It may be time for Allianz Capital Partners, the investment arm of German insurer Allianz, to clear out some of its portfolio, ACP’s global co-head of fund investing, Michael Lindauer, recently told Secondaries Investor’s sister publication Private Equity International.
“We’re not really in need of selling, but it would be convenient to reduce our tail-end and lower the administrative burden,” he said, referencing the high prices being paid for fund interests and assets in the secondaries marketplace.
ACP has historically been “opportunistic” in the secondaries market, selling assets in 2008 when pricing was also full, and buying in 2009, when the firm “got lucky” and valuations turned out to be at a trough, according to Lindauer.

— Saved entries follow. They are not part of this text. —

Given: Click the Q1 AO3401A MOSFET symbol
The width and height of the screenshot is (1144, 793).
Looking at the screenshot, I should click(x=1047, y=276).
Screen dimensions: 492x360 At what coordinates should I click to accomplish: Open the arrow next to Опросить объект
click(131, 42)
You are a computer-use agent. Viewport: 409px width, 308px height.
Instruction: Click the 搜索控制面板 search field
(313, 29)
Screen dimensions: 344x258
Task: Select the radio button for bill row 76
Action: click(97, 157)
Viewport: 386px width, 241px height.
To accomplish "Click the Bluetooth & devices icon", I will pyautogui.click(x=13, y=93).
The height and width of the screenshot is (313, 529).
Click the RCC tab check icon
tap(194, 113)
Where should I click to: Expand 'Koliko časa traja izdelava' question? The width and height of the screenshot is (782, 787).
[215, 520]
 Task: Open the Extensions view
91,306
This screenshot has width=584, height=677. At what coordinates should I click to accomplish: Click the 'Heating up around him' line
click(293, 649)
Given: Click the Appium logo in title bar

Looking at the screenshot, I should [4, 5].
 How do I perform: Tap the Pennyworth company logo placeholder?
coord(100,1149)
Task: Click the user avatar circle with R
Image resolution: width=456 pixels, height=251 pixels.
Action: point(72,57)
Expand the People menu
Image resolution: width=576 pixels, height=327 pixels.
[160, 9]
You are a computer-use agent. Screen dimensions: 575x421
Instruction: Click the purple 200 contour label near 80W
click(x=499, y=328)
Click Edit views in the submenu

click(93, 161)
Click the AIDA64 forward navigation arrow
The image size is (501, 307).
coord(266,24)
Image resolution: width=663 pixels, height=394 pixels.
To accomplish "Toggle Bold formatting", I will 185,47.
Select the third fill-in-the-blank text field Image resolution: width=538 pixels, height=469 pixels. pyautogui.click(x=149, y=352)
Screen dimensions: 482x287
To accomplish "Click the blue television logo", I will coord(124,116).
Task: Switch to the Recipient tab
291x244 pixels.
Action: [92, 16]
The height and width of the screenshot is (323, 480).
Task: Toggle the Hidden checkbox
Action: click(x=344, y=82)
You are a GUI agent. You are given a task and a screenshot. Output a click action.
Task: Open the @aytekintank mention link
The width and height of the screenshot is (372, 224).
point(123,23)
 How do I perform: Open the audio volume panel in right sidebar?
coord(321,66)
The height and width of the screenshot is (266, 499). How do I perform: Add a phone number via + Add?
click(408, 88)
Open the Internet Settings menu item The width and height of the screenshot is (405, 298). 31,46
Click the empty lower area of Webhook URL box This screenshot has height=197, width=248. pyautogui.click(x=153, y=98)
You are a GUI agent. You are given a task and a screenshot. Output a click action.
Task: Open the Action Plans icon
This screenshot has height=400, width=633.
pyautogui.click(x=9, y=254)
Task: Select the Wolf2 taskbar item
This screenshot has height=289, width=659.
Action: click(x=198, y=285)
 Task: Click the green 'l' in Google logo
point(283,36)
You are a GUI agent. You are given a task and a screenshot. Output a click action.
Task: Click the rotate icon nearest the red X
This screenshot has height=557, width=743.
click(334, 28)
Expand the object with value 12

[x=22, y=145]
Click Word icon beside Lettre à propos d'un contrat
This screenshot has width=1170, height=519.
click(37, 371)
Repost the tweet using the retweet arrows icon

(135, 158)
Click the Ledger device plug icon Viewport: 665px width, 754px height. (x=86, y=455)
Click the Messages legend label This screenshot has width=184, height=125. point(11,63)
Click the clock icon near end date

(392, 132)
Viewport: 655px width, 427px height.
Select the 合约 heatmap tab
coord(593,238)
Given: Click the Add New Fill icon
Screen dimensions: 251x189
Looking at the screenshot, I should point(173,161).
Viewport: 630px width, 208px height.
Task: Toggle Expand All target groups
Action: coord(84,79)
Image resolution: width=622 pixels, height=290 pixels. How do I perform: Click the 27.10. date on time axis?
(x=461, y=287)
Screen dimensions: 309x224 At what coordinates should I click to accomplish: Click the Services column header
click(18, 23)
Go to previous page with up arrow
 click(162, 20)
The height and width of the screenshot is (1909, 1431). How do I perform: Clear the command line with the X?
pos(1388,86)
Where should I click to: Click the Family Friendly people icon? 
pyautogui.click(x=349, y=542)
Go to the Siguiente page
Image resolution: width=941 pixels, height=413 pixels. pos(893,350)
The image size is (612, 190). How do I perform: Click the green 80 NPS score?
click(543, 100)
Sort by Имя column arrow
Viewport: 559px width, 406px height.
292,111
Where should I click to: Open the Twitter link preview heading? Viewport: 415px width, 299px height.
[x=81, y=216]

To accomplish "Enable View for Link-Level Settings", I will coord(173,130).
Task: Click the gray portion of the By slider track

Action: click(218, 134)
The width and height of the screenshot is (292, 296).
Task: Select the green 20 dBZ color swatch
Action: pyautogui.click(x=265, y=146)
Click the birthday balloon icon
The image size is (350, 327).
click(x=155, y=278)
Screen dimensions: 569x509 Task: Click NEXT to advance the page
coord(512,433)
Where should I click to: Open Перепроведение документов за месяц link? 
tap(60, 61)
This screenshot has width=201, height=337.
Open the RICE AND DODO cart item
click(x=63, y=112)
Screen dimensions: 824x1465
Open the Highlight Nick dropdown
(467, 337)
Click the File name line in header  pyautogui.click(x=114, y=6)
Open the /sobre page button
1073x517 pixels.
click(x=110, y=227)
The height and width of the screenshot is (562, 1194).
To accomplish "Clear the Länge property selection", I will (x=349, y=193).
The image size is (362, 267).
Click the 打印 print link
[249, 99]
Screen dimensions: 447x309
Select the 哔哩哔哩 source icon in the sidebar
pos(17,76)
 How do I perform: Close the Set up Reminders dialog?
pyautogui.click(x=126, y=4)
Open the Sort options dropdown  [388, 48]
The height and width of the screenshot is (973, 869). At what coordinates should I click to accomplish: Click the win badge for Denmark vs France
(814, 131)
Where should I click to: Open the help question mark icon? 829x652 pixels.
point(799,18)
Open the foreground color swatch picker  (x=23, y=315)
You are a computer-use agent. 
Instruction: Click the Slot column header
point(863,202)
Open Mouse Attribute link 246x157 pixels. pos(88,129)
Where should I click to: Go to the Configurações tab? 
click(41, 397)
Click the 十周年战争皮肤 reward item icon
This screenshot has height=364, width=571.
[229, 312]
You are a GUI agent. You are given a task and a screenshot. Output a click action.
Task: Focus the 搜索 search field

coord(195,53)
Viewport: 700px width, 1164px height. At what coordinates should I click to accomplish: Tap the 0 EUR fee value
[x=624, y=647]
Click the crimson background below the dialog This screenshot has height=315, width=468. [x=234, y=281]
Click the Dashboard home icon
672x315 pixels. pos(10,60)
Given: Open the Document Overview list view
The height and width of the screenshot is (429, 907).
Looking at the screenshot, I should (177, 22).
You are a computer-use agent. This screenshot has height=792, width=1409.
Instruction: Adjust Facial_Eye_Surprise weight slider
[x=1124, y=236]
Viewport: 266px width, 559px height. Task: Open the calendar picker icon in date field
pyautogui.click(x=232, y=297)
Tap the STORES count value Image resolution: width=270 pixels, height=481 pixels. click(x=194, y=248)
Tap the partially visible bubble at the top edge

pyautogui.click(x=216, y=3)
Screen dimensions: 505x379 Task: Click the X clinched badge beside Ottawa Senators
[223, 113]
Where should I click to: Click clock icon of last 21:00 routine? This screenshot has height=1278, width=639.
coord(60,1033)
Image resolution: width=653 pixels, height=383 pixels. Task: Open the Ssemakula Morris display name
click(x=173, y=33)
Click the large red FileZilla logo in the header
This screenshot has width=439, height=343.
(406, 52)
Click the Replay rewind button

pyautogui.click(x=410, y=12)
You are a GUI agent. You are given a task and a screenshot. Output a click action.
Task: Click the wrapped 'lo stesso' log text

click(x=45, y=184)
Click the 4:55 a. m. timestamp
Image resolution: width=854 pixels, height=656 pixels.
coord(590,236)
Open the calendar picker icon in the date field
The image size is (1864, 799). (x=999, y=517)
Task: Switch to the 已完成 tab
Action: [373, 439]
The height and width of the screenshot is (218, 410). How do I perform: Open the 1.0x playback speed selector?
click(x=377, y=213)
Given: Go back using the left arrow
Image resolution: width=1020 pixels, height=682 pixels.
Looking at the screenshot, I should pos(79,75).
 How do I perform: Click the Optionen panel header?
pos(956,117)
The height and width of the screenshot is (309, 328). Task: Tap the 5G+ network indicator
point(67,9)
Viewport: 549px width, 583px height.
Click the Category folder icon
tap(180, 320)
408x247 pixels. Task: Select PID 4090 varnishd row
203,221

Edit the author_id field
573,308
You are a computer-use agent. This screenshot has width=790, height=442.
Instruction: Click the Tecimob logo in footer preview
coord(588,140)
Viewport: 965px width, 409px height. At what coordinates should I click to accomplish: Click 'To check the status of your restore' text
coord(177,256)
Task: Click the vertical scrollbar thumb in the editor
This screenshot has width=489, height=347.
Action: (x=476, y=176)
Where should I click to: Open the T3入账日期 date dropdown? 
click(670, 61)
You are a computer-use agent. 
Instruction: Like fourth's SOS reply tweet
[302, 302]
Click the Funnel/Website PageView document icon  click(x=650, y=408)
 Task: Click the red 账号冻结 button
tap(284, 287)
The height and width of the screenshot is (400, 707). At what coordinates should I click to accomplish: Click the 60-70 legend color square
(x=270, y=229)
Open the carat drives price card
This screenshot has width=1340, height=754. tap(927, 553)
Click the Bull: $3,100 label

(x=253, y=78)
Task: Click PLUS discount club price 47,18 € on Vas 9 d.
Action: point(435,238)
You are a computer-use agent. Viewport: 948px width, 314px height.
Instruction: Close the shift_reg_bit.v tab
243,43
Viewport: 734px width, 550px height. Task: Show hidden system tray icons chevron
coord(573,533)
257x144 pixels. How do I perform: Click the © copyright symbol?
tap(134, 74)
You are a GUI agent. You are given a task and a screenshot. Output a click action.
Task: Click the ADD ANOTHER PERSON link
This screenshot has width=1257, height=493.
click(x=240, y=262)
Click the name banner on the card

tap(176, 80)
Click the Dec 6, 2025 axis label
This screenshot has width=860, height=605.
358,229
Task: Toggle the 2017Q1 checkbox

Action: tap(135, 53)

However, Lindauer definitely does not want to be among the secondary buyers right now. “A lot of money has been raised and people can get debt more easily, so pricing is frothy,” he said.
ACP has €1 billion (£811 million, $1.4 billion) of capital to commit each year and plans to deploy close to €3 billion over a three- or four-year investment plan. Up to €120 million can be invested in large pan-regional partnerships and between €20 million and €40 million can be committed to country- and sector-specific funds, including emerging managers. ACP also considers about 50 co-investments per year and aims to commit to five.
Since inception, ACP has invested €6.4 billion in a core portfolio of 70 private equity fund managers. The firm manages a total of €9.18 billion on behalf of its parent, including direct investments in renewables and infrastructure.
Lindauer joined ACP after working in corporate finance at PwC and at Yahoo Deutschland. He leads ACP’s fund investments with Andress Goh, who works in the firm’s Singapore office.
Allianz has roughly €712 billion of assets under management.